Reproduce the records exactly.

(Data supplied begins)

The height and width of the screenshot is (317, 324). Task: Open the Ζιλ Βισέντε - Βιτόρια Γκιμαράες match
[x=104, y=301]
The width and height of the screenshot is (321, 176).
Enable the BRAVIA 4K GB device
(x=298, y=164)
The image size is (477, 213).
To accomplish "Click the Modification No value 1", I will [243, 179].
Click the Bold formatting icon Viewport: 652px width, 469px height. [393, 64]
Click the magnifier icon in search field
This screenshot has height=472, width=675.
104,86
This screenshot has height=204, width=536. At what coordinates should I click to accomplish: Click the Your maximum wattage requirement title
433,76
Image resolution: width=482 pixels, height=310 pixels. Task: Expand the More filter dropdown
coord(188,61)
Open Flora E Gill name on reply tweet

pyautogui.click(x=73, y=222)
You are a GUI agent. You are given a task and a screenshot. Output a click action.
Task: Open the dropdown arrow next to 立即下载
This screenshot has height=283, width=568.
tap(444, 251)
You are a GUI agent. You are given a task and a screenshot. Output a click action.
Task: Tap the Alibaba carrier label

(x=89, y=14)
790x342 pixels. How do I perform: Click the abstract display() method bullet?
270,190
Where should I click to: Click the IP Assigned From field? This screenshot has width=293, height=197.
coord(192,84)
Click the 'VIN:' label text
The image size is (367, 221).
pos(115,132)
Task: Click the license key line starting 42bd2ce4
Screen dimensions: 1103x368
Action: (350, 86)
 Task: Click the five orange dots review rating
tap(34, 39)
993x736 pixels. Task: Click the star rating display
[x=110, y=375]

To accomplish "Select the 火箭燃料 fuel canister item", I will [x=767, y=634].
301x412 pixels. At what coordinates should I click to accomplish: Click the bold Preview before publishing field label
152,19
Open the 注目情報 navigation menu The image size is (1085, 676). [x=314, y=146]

(Data supplied ends)

Completed exercise =
The height and width of the screenshot is (317, 324). Task: Open the Ζιλ Βισέντε - Βιτόρια Γκιμαράες match
[x=104, y=301]
The width and height of the screenshot is (321, 176).
Enable the BRAVIA 4K GB device
(x=298, y=164)
The image size is (477, 213).
To accomplish "Click the Modification No value 1", I will [243, 179].
Click the Bold formatting icon Viewport: 652px width, 469px height. [393, 64]
Click the magnifier icon in search field
This screenshot has height=472, width=675.
104,86
This screenshot has height=204, width=536. At what coordinates should I click to accomplish: Click the Your maximum wattage requirement title
433,76
Image resolution: width=482 pixels, height=310 pixels. Task: Expand the More filter dropdown
coord(188,61)
Open Flora E Gill name on reply tweet

pyautogui.click(x=73, y=222)
You are a GUI agent. You are given a task and a screenshot. Output a click action.
Task: Open the dropdown arrow next to 立即下载
This screenshot has height=283, width=568.
tap(444, 251)
You are a GUI agent. You are given a task and a screenshot. Output a click action.
Task: Tap the Alibaba carrier label

(x=89, y=14)
790x342 pixels. How do I perform: Click the abstract display() method bullet?
270,190
Where should I click to: Click the IP Assigned From field? This screenshot has width=293, height=197.
coord(192,84)
Click the 'VIN:' label text
The image size is (367, 221).
pos(115,132)
Task: Click the license key line starting 42bd2ce4
Screen dimensions: 1103x368
Action: (350, 86)
 Task: Click the five orange dots review rating
tap(34, 39)
993x736 pixels. Task: Click the star rating display
[x=110, y=375]

To accomplish "Select the 火箭燃料 fuel canister item", I will [x=767, y=634].
301x412 pixels. At what coordinates should I click to accomplish: Click the bold Preview before publishing field label
152,19
Open the 注目情報 navigation menu The image size is (1085, 676). [x=314, y=146]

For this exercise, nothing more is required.